Pick every line from the data below that contains the string "with" and copy it.

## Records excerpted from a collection
-=-=-

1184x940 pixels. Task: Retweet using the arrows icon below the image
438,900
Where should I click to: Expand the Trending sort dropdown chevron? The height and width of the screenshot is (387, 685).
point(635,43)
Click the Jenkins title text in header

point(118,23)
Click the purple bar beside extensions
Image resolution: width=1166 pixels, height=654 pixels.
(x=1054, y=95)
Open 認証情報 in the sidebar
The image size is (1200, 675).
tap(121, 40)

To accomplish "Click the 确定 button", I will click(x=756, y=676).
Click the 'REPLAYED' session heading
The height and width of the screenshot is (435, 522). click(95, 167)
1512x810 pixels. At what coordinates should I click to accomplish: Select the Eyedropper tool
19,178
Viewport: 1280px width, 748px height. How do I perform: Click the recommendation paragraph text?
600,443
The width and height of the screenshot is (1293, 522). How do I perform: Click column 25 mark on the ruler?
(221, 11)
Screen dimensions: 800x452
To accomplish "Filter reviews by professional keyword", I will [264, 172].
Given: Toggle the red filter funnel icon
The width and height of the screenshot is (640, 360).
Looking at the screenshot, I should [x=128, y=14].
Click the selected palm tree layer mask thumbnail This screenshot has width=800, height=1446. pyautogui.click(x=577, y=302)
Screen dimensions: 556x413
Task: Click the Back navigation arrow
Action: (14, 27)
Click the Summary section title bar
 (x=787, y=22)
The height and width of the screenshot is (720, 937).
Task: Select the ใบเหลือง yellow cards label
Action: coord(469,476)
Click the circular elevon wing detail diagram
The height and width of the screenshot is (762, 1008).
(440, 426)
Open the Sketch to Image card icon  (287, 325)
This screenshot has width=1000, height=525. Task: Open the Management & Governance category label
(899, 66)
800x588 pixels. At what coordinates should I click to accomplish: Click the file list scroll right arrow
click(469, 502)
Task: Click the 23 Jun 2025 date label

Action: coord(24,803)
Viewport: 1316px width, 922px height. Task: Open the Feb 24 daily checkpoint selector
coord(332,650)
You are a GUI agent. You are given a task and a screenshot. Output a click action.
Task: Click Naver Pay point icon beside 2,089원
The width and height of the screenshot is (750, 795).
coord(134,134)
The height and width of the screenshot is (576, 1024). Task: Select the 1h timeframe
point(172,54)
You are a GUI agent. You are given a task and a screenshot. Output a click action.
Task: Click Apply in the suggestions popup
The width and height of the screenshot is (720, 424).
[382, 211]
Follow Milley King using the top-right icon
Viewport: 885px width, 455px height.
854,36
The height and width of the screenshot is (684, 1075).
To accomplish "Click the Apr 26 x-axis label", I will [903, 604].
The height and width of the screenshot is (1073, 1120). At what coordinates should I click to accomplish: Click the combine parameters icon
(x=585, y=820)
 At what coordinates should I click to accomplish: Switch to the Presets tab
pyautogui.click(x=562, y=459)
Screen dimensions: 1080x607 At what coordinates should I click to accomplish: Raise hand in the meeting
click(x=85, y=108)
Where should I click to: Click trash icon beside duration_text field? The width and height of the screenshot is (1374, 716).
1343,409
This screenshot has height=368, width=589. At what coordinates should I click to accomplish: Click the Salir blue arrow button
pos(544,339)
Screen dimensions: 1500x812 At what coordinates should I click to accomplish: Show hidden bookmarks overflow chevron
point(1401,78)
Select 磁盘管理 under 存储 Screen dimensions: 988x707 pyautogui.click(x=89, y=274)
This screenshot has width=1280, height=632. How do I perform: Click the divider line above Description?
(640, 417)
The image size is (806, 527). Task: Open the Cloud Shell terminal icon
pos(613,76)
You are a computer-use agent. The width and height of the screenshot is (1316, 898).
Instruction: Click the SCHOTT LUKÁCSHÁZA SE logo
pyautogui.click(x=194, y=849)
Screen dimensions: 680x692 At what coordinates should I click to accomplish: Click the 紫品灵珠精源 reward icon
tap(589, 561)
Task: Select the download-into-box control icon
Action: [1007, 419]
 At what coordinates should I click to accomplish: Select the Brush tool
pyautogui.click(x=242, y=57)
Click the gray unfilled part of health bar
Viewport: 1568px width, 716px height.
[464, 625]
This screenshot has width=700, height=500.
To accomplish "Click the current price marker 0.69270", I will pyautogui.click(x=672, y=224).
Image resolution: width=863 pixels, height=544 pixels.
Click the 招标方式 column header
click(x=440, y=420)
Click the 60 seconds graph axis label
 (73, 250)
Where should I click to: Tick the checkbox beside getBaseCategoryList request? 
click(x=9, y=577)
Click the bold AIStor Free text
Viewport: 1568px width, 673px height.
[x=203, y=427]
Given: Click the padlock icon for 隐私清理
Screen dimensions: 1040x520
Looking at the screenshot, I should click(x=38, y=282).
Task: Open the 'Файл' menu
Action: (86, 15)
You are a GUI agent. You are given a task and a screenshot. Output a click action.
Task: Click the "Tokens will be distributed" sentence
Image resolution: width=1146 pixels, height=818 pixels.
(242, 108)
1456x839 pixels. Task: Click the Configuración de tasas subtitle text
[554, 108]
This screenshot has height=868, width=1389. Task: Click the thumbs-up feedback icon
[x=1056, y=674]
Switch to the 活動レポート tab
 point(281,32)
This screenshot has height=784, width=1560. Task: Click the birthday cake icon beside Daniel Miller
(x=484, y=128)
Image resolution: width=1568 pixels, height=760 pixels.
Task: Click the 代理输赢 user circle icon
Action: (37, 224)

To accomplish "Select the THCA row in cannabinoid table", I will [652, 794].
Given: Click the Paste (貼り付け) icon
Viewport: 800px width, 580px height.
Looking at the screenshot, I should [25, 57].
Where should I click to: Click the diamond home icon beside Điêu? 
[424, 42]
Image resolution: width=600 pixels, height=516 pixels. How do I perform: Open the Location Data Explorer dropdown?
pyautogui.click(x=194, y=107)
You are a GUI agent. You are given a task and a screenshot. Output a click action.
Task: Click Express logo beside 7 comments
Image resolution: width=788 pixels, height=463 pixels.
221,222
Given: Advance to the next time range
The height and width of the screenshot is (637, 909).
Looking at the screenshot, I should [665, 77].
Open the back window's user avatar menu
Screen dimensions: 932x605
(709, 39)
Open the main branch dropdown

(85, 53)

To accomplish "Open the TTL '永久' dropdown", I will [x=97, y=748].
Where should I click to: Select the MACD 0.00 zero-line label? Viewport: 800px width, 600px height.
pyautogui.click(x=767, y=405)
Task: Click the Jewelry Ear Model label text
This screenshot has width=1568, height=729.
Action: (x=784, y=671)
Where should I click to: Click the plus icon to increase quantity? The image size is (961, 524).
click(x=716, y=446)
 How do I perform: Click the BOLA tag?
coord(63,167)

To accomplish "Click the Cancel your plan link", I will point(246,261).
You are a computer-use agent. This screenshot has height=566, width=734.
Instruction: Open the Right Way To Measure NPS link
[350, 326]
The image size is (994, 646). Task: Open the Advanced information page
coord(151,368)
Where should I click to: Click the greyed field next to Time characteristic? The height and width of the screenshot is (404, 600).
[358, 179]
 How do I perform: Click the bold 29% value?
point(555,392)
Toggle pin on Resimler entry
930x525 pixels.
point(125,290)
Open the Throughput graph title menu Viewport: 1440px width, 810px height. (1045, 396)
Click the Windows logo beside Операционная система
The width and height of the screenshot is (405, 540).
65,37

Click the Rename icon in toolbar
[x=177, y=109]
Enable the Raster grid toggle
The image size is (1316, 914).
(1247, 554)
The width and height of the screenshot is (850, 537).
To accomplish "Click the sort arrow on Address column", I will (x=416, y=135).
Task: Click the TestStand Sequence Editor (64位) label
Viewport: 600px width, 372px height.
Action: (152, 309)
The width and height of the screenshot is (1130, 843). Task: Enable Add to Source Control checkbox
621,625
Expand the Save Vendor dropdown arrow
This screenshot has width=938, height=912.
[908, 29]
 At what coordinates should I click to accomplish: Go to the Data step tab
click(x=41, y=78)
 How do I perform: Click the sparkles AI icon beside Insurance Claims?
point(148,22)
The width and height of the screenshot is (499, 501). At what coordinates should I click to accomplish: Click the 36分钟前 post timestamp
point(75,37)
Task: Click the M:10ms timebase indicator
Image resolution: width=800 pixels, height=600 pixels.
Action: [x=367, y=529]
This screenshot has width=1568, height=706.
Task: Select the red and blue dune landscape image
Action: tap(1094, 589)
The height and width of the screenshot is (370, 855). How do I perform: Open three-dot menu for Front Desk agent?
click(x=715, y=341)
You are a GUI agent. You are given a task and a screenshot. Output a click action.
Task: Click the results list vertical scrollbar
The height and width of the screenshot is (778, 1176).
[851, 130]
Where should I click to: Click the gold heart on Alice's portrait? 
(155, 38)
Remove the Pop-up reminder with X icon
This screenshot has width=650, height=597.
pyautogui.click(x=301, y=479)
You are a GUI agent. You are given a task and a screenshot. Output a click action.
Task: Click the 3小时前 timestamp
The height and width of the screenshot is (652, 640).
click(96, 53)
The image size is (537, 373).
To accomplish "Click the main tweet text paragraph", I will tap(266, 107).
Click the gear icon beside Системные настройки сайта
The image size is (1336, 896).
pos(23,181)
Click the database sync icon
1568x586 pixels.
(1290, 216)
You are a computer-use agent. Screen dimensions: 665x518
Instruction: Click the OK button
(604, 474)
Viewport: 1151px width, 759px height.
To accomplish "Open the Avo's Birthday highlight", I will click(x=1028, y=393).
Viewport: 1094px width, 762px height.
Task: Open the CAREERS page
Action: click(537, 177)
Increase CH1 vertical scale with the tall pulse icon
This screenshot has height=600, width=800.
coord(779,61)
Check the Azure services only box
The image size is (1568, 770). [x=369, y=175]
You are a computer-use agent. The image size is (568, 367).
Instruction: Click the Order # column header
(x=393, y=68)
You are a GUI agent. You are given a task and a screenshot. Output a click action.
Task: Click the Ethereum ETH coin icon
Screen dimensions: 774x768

-=-=-

## Solution to this exercise
Remove the Pop-up reminder with X icon
Increase CH1 vertical scale with the tall pulse icon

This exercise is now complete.